Noah plays one game for Tech’s underground team, which would cost him his college eligibility if anyone found out, but he owes Tech for something in their past. So the boys romance a couple of nail salon chickies (Alecia Fears and Eva Pigford) who they take to LA while Noah tours the campus and Tech shoots a commercial. Tech also runs the White Men Can’t Jump scam with his buddy Up (Little JJ).
That’s a whole lot of plot just to get to another basketball game. The big problem is that there’s no more big game until the end. Those pickup games where they run the scam are lower energy than the one on one game in Catwoman. Even the final game is just a montage of baskets, no grace or style. There isn’t even a consistent thread in the movie about the rival team so there’s no buildup to facing them off one last time.

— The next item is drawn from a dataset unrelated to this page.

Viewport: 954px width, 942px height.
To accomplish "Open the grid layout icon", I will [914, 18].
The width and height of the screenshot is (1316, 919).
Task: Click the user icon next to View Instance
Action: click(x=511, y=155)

Left with this preachy story about putting education first, all you can see are the ridiculous characters, dialogue and story. Basically, one thing happens that totally changes the course of everything. The movie bounces from scene to scene like some sort of round rubbery sphere.
Tech loses his innocence when he sees what a real Hollywood commercial is like. This revelation, which should still be flattering just to be included, sends him on a drinking binge.
The talking is just so stiff. They basically say “Thank you for doing that thing in the past that explains why I’m doing this thing for you right now.” Vaughn speaks only in metaphors. The girls just ask questions to restate the obvious. “Noah, is that true? What’s he talking about?” Geez, just pay attention. It’s not that confusing.
Tech can’t do math. At least that’s a twist on the illiteracy thing. And Noah’s girlfriend drops a bomb on him that’s so out of the blue yet perfectly ironic, it’s laughable.
The city of LA must hate this movie because they couldn’t use anything authentically Californian. Instead of UCLA, Noah’s trying to get into CalULA. The paper they read is the Los Angeles Tribune. They did get to use the Sony lot. They did own that. But since when can’t you say a college name or fake the LA Times?